Our common nature is a musical journey with Yo-Yo Ma and me, Anna Gonzalez, through this complicated country.

0:38.7

We go into caves, onto boats, and up mountain trails to meet people, hear their stories,

0:44.4

their poetry, and of course, play some music, all to reconnect to nature and get closer to the things we're missing.

0:54.6

Listen to Our Common Nature from WNYC, wherever you get podcasts.

1:05.4

Hey, I'm Frances Lamb, and this is Splendid Table Select,

1:08.5

our mini podcast about the stuff that makes us better cooks and eaters.

1:19.0

Okay, imagine you're making a recipe. Step one says get 10 potatoes. Step two says throw four of them away.

1:26.3

You'd be pretty annoyed, right? That's a bad recipe. But

1:28.3

here in the U.S., research shows that we actually do waste almost 40% of our entire food supply.

1:35.9

Now, to be fair, a lot of that is industrial waste, but have a look around your compost bin.

1:40.5

And you might find plenty of stuff that still has good life left in it. That's where Mads Rethland and Tama Matsuoka Wong come in.

1:47.6

Mads is a Danish chef and a pioneer of New Nordic cuisine.

1:51.0

Tama is a reformed lawyer who became a forager.

1:53.8

Together, they wrote scraps, wilt, and weeds, turning wasted food into plenty,

1:58.1

and our contributor, Melissa Clark spoke with both of them about their approach to trash cooking.

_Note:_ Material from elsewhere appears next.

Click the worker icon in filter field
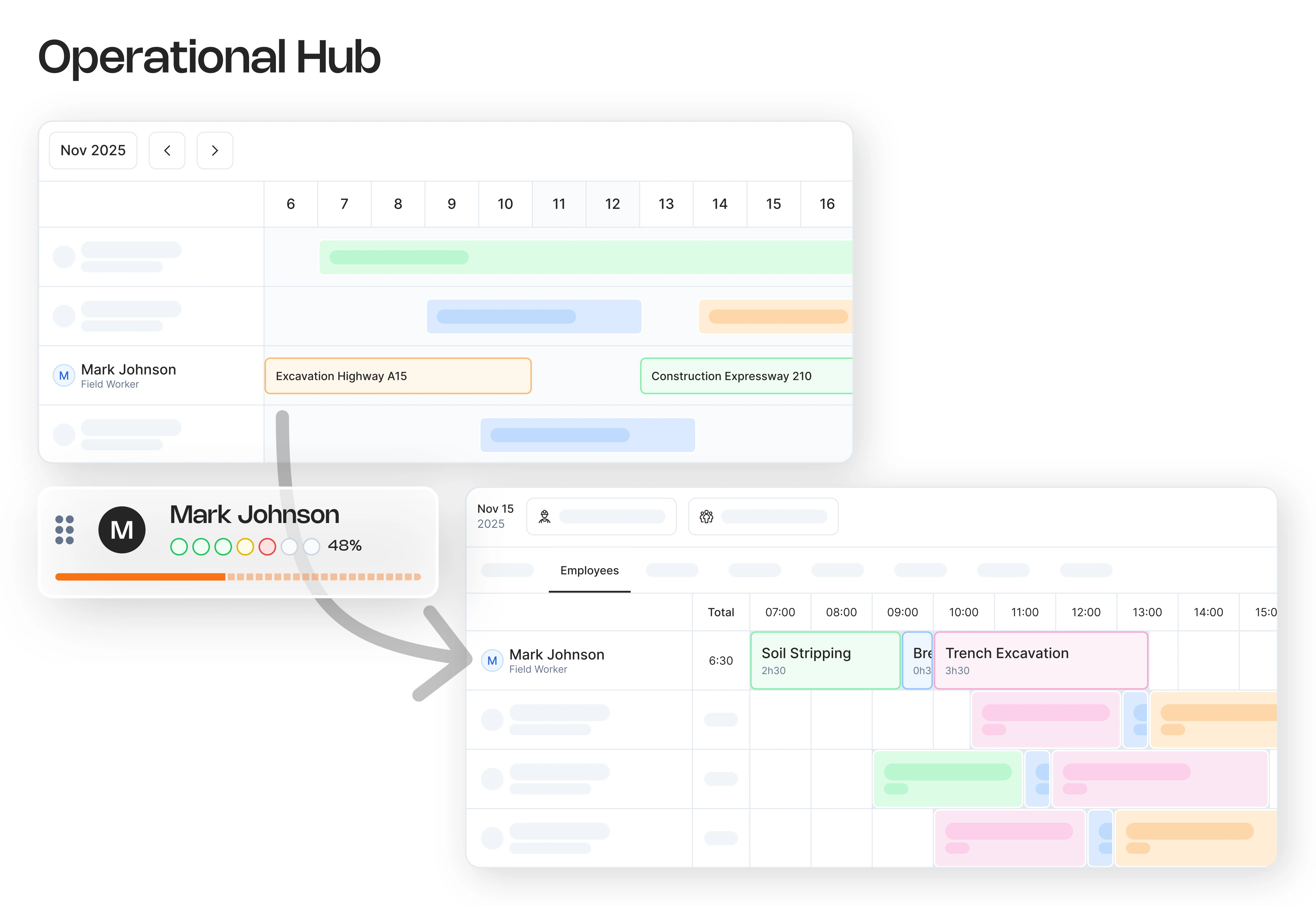The image size is (1316, 906). tap(544, 517)
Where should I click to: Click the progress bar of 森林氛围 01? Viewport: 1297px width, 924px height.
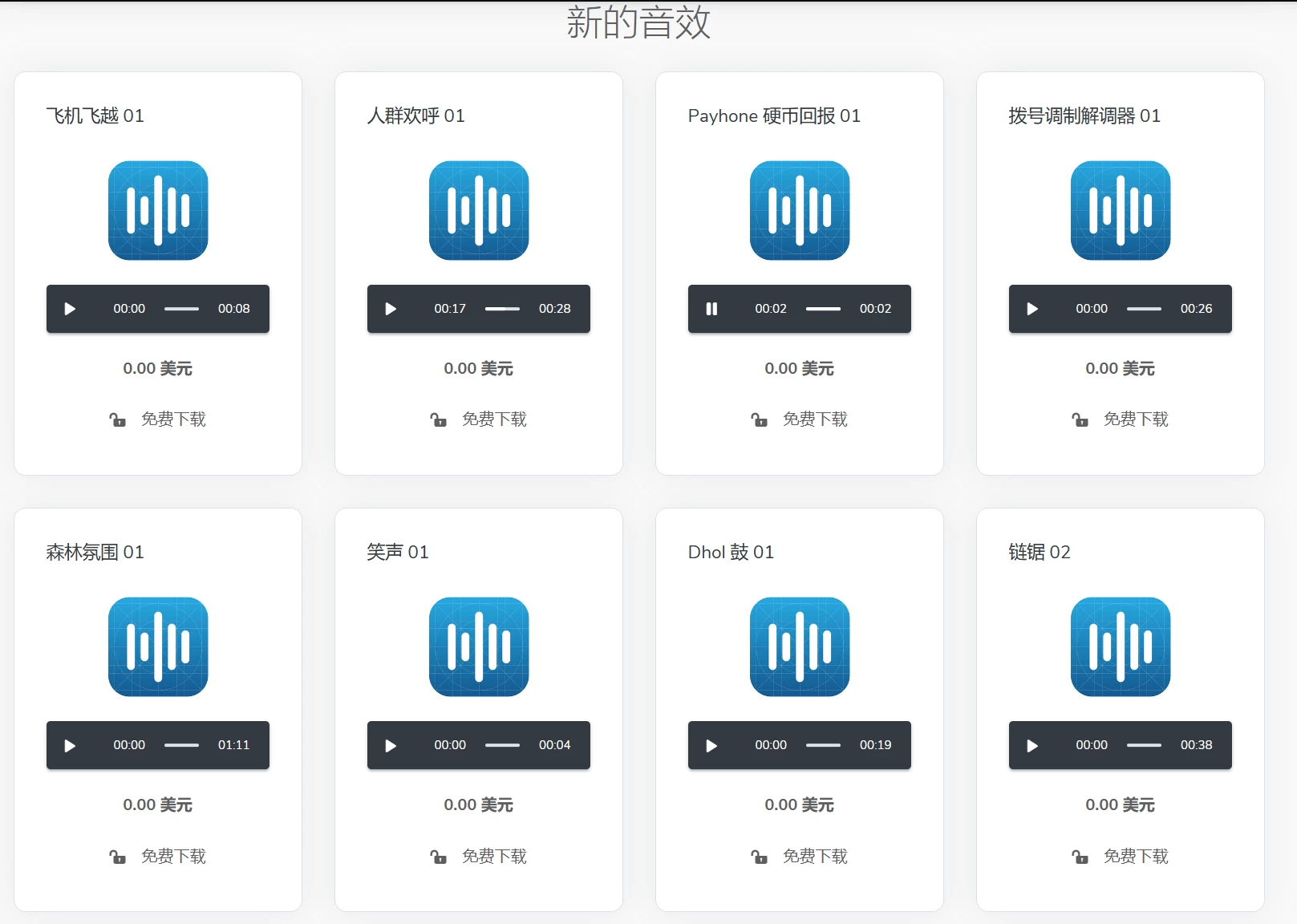pyautogui.click(x=182, y=745)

Have a listen.

2:05.6

Mads, Tama, welcome to the show. Thanks for having us. Thank you. So tell me, what is trash cooking?

2:12.5

So I think trash cooking is cooking from things that we would normally throw away.

2:19.0

So, for example, peals of vegetables, stems of broccoli, coffee grounds, weeds.

2:26.6

So all these roots, all these stems, all these scales from fish, fish eyes, fish heads,

2:32.7

or whatever you could find of throwing away, we tested it.

...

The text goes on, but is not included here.